In an 11-page questionnaire, the CFPB is requesting information about factors used by card issuers to set late fee amounts; card issuers’ costs and losses associated with late payments; the deterrent effects of late fees; cardholders’ late payment behavior; methods that card issuers use to facilitate or encourage timely payments, including autopay and notifications; card issuers’ use of the late fee safe harbor provisions in Regulation Z; and card issuers’ revenue and expenses related to their domestic consumer credit card operations. 

Interestingly, the Bureau also poses some questions about the safe harbor provisions — the $30 and $241 limit — and how card issuers would react if they couldn’t use these safe harbor provisions. Alternatively, the CFPB is also questioning how card issuers would use a cost analysis to determine the amount of late fees. The CFPB seems particularly interested in finding out what a cost-benefit analysis would determine the right late fee is.
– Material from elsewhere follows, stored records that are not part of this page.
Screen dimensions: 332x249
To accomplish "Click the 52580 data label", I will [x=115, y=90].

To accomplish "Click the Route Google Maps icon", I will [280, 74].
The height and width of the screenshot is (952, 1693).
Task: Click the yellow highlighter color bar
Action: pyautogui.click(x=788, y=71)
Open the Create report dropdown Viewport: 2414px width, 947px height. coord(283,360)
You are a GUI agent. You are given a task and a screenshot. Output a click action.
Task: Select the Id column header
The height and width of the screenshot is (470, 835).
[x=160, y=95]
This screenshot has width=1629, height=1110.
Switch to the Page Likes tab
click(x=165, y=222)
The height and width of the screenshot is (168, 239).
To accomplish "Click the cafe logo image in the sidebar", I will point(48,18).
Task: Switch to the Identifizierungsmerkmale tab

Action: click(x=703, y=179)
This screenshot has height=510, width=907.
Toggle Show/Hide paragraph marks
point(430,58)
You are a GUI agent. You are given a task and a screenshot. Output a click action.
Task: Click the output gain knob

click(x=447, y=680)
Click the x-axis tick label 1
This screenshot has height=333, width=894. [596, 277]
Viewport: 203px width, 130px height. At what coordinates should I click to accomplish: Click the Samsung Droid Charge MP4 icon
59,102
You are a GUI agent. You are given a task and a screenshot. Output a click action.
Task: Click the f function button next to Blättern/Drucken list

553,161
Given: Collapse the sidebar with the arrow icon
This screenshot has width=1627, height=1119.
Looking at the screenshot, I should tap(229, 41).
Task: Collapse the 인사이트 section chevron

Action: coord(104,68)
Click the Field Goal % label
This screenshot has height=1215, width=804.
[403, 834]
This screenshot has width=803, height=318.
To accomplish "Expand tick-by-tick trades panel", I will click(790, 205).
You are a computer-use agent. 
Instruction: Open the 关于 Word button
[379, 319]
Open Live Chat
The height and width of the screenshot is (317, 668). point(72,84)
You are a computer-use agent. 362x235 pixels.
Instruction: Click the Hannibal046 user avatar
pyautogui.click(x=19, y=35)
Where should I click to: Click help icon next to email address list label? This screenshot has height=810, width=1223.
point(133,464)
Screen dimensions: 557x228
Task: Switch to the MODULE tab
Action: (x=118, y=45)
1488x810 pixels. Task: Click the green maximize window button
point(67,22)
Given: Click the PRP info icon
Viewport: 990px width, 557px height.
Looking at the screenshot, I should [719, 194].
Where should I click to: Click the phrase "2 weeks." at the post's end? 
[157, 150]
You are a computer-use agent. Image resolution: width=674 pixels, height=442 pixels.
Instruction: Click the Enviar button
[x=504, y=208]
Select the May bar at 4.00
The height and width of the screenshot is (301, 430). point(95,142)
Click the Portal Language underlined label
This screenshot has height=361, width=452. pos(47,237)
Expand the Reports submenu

This may be an approach to establishing a “proportionate” penalty, related to the cost incurred from a late payment. 

The Bureau does not anticipate what the next steps are, but it may want to act in a relatively short period of time, as the deadline to submit comments to this ANPR is just one month, until July 22, 2022. 

Read more: CFPB Report Shows Credit Card Late Fees Declining, Below Set Limits

While the agency may be interested in reviewing the credit card late fee limits imposed in Regulation Z and CARD Act, data from card issuers may play a key role in its final decision. The data provided by the Bureau earlier this year on a credit card report shows that the most common maximum late fee charged in agreements submitted to the CFPB was $25, which is far from the safe harbor provisions. Overall, most of the top 20 issuers contracted a maximum late fee at or near the safe harbor in 2020. 

The report also shows a steep decline in late fee volume. Monthly late fee volume in May 2020 plummeted over 33 percent from its January high, in parallel with the unprecedented decline in credit card debt from Q4 2019 to Q2 2020. Late fee volume hit its lowest point in recent years in April 2021. In dollars, total late fees in 2020 were $12 billion, down from $14 billion in 2019.